In one textbox, he typed "soda". In the other, he typed "alcohol". Then he clicked the unlabeled button, and the world suddenly seemed to spin around for a few moments. After rubbing his eyes for a second, he opened them again and noticed an unusual smell. The contents of his can of coke seemed to have magically transformed into a glass of beer! He took a sip from it and realized that it was the real thing. Confused, he looked again at the application open on his computer. The two text fields had apparently became empty again, but outside of that, there didn’t seem any changes. He switched back to his browser for a second and, out of morbid curiousity, googled "beer". According to the Wikipedia article about beer, the alcoholic drink was a popular soft drink everywhere.
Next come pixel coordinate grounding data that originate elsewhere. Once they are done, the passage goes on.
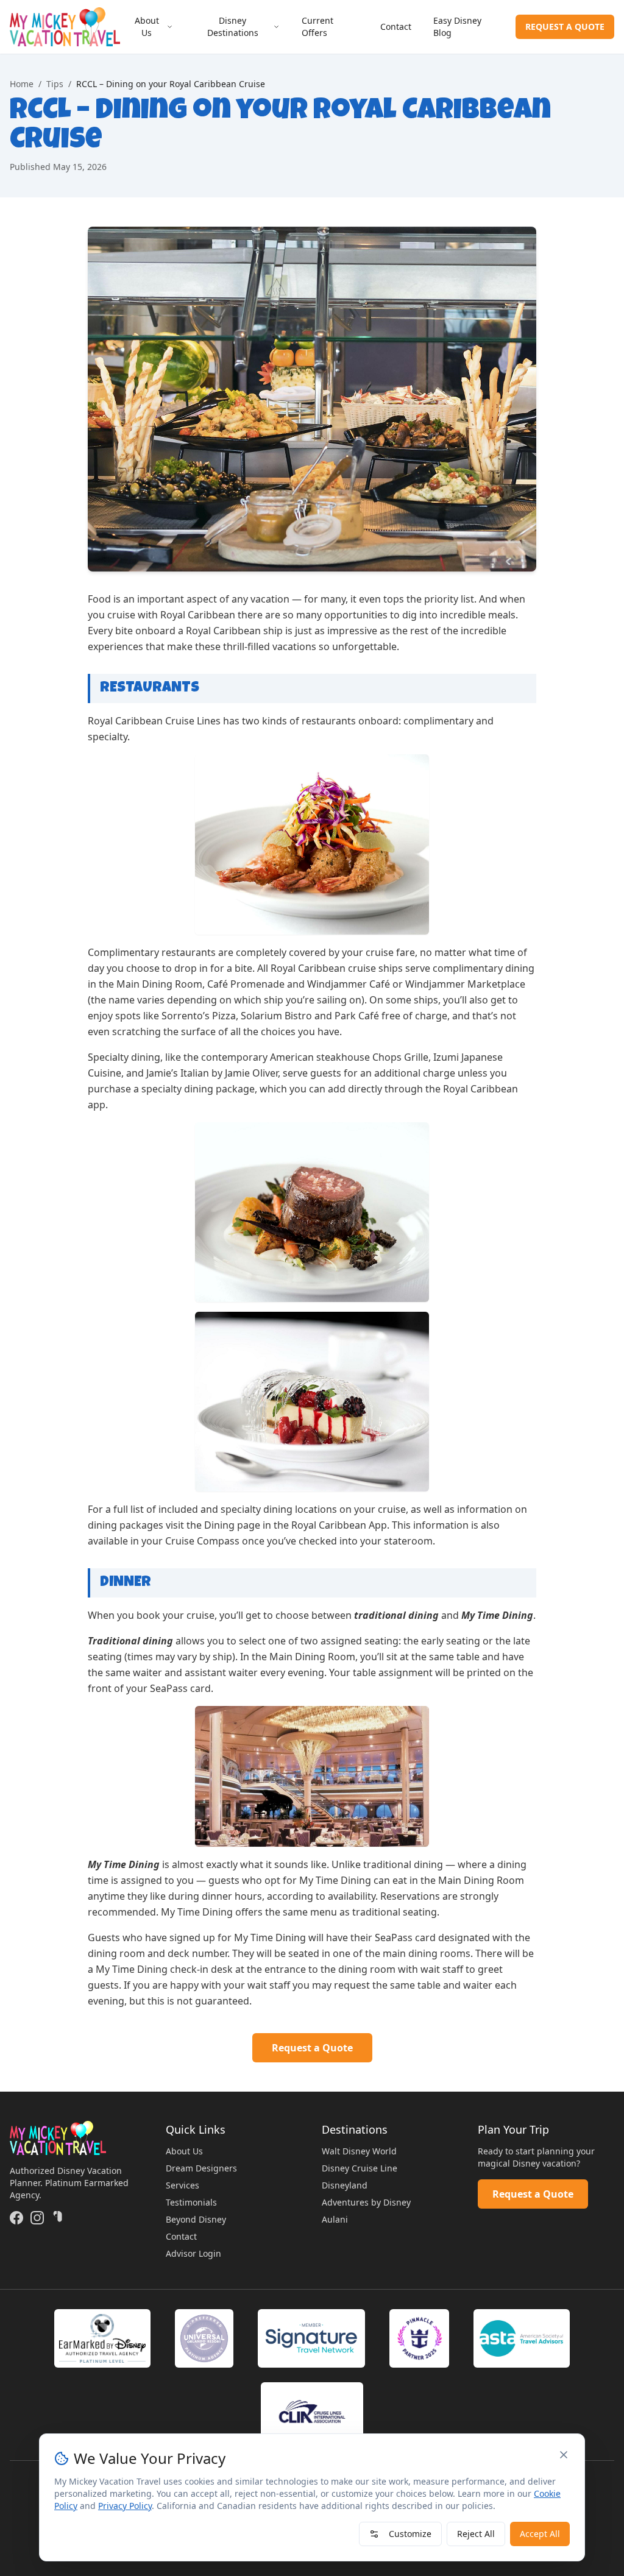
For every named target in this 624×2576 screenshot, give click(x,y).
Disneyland (344, 2185)
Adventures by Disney (366, 2202)
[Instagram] (37, 2217)
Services (182, 2185)
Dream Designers (201, 2168)
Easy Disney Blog (457, 26)
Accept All (540, 2533)
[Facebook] (16, 2217)
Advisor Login (193, 2253)
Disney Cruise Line (359, 2168)
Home (22, 84)
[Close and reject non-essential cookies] (564, 2455)
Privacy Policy (125, 2505)
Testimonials (191, 2202)
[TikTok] (58, 2217)
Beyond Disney (196, 2219)
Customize (410, 2533)
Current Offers (317, 26)
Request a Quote (312, 2047)
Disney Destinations (232, 26)
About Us (147, 26)
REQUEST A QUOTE (564, 26)
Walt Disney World (359, 2151)
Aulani (335, 2219)
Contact (395, 26)
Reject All (476, 2533)
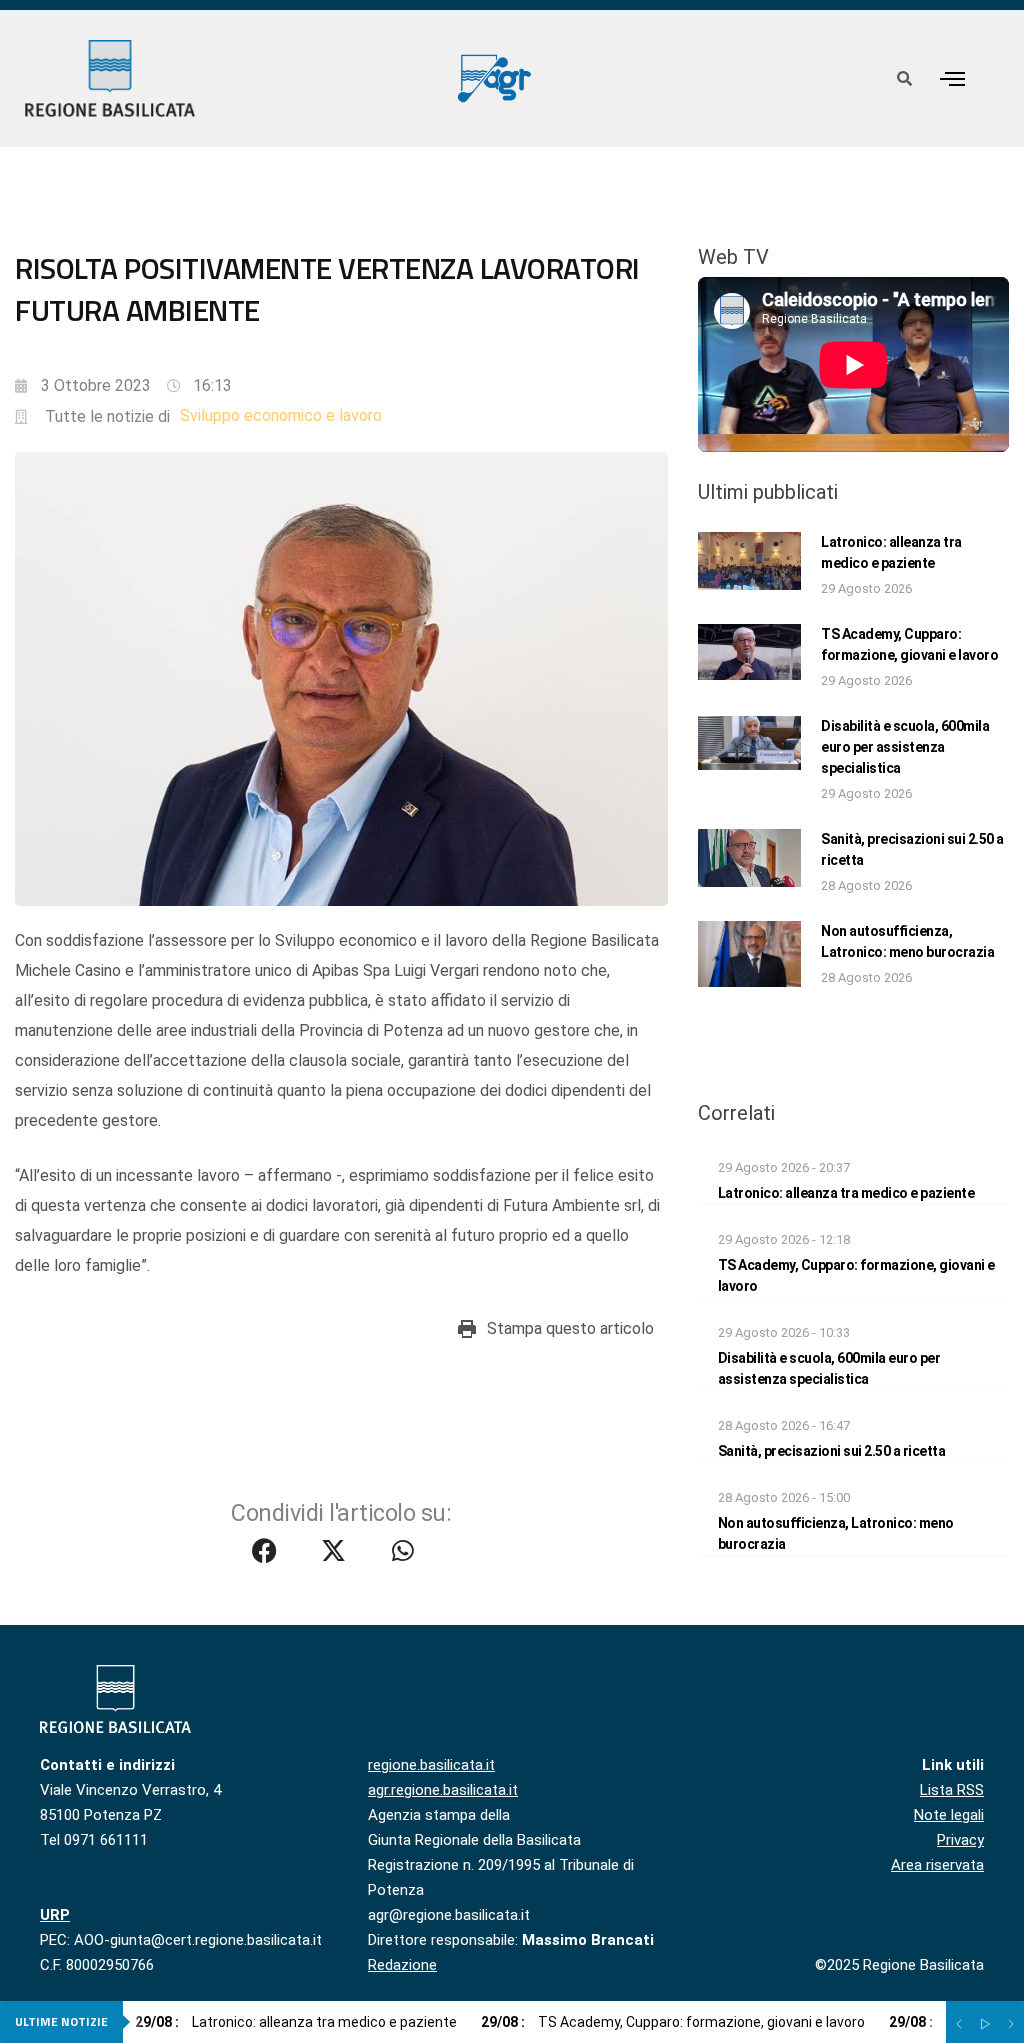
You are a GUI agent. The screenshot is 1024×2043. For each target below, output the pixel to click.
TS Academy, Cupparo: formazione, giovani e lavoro (673, 2022)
Astonished, he quickly did the same for “coke”. The article about "coke" described it as a beverage popular in bars while being illegal for minors. It seemed like soda and alcohol had completely exchanged definitions in the dictionary and as a result, their roles!
Going back to the "Switch" application, he began to think about what other things he wanted to swap around. A lot of ideas came to mind as he finished his glass of beer and opened another bottle.